Посасывая палец с легким испугом закрываю коробку, не понимая, на кой черт хранить столько стекла? В голову настойчиво лезет непрошенное воспоминание из детства, как Макс-подросток вкладывает мне в ладонь стеклянный осколок. Мотаю головой, чтобы окончательно не сойти с ума. Нет, это просто совпадение.

Перебираю письма и сглатываю. Все адресованы Максимилиану Деккеру. И практически все из психологического реабилитационного центра. Открываю второй ящик, но там лишь какие-то бумаги, много бумаг, обзоры, названия каких-то клиник, некоторые бумаги в бурых пятнах старой крови. Пячусь назад, вдруг сильно испугавшись.

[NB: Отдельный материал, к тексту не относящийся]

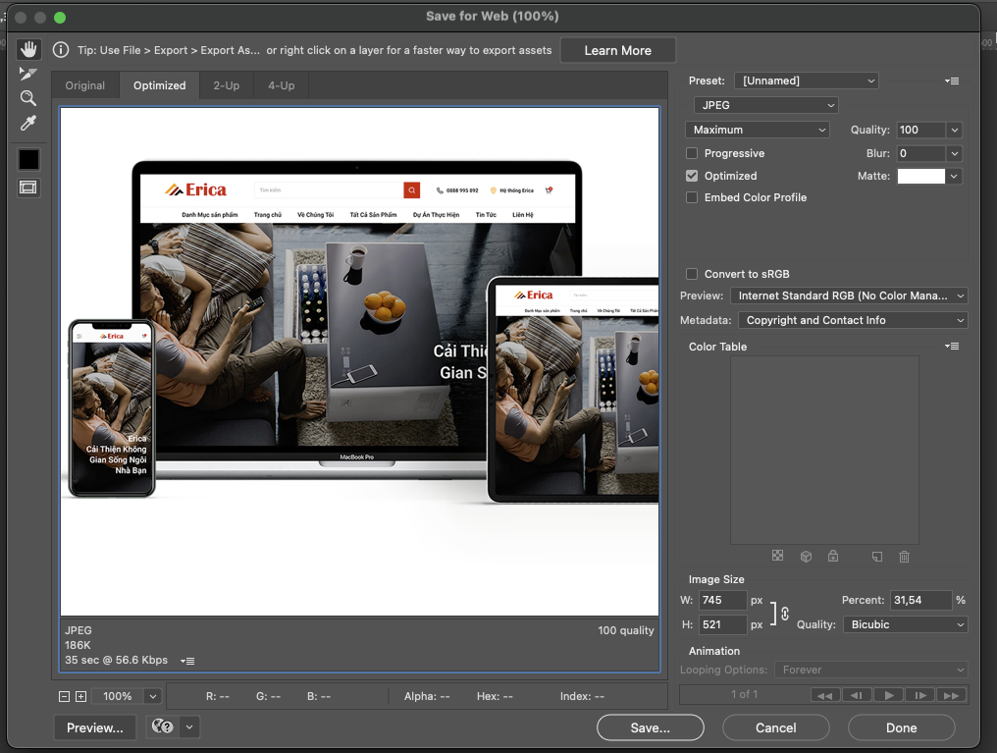Viewport: 997px width, 753px height.
Task: Open the Metadata dropdown
Action: tap(852, 319)
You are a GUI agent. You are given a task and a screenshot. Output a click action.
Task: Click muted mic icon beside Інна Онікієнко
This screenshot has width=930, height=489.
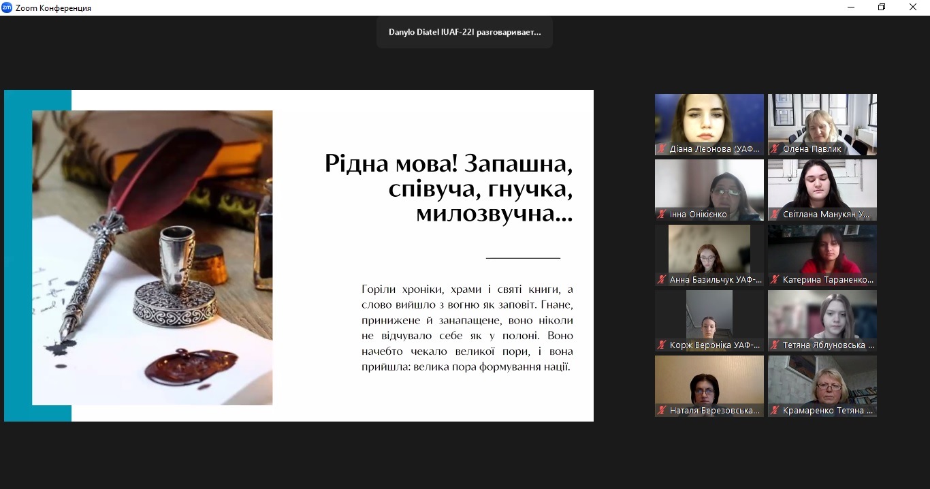(x=661, y=215)
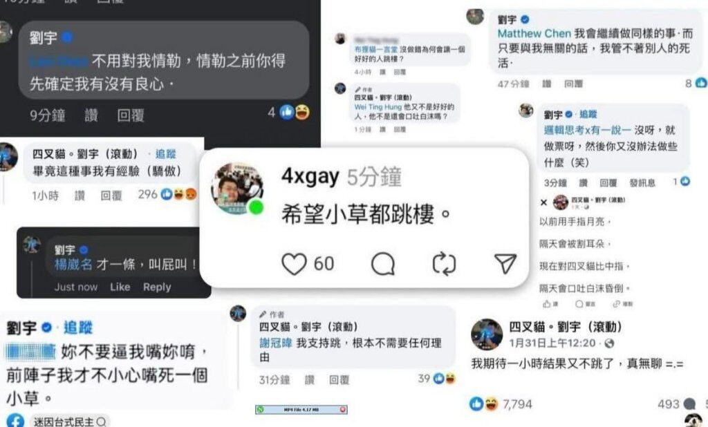Viewport: 708px width, 427px height.
Task: Click the Facebook logo near 迷因台式民主
Action: pos(14,421)
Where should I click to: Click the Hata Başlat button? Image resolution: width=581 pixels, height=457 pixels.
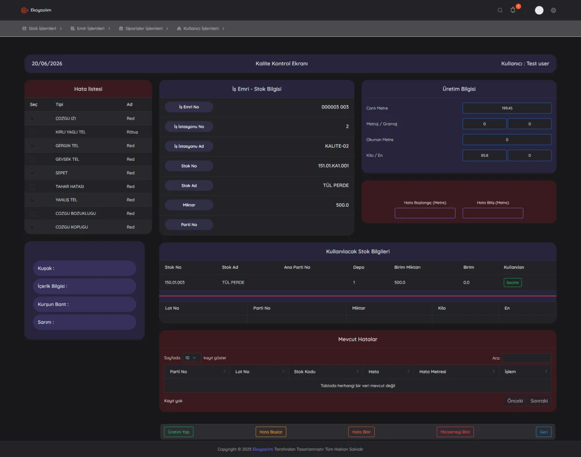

Но едва отхожу на пару метров, как слышу звук открываемой двери, и позади меня раздается изумленный голос.

— Wer sind sie?

С недоумением оборачиваюсь на высокий тонкий голос, уставившись на стройную красивую девушку со светлыми волосами. Голубые глаза смотрят на меня с настороженностью и любопытством, сочные губы бантиком приоткрыты в немом вопросе.

В руке она держит верхнюю одежду.

— Вы кто? — спрашиваю я по-английски, не переставая пристально разглядывать словно с неба упавшую на голову девушку.

— Это я хочу тебя спросить, дорогуша. Что ты здесь делаешь? Это комната моего парня.

И не успеваю я сделать и шага, как в комнату заходит сводный брат. В его руках увесистый розовый чемодан. Взгляд переходит от моего напряженного застывшего лица к открытым ящикам комода, темнеет на глазах.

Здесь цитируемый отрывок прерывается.